El calendario marca
hoy la primera prioridad para el comentario en esta bitácora que viene a ser, y
no pretende otra cosa, una caja de resonancia de algunos sucesos de sustancia
ocurridos por nuestras rodalías, así geográficas como espirituales. Hoy hace
noventa años nació en Pavie (Gers, Aquitania) Bruno Trentin.
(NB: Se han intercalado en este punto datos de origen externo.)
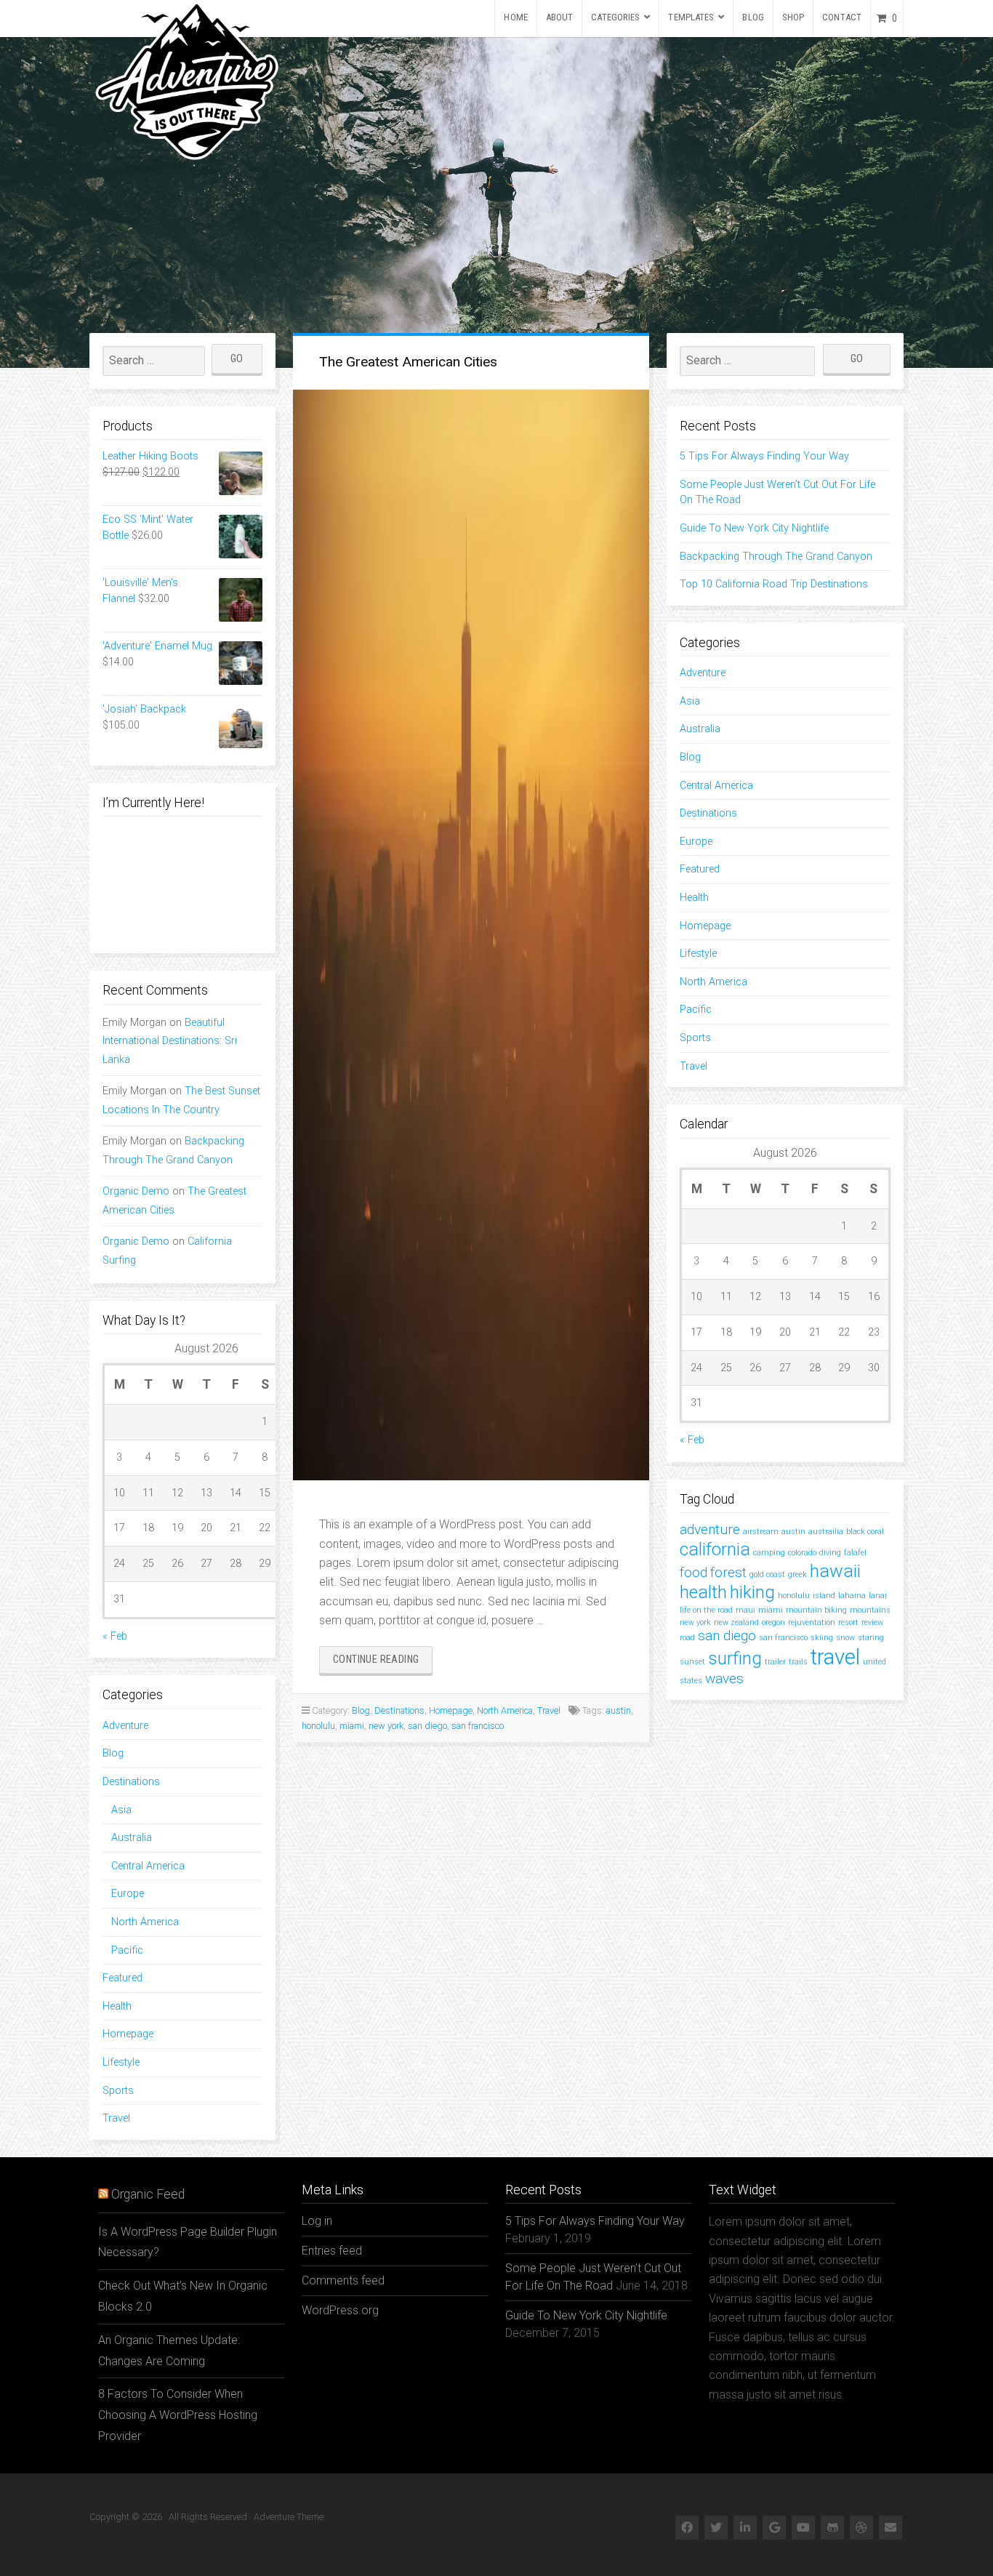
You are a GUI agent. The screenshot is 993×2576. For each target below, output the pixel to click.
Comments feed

En el blog hermano
“Metiendo Bulla” lo recuerda el maestro José Luis López Bulla con el discurso
sobre Trabajo y Conocimiento que dio Bruno en la efemérides en la que fue
investido doctor honoris causa por la Universidad de Venecia, el día 3 de
septiembre de 2002. Quienes lo necesiten, tienen aquí el link: http://lopezbulla.blogspot.com.es/2016/12/trabajo-y-sindicato.html
Trabajo y
conocimiento vienen a ser considerados términos antitéticos en círculos muy
amplios de lo que en determinado chotis vino a ser definido como «la crema de
la intelectualidad». O caja o faja, o uno pone sus anhelos en el conocimiento,
cosa demostrativa a posteriori de la naturaleza elevada de su espíritu, o se
reduce al trabajo, que nunca está libre de un componente de animalidad. La cosa
viene de lejos, nada menos que del Génesis, libro en el cual un personaje de
nombre Yahvé, caracterizado a partir de ese momento como autoridad indiscutible
en estas cuestiones, condenó a Adán a «ganar el pan con el sudor de su frente»,
y algo tan normal y tan humano como esa circunstancia vino a ser unánimemente considerado
una maldición terrible.
Andando el tiempo
es Cicerón, el “pico de oro” de la civilización romana, quien remacha el clavo:
«El dinero que proviene de la venta de tu trabajo es vulgar e inaceptable para
un caballero… porque los sueldos son efectivamente las cadenas de la esclavitud»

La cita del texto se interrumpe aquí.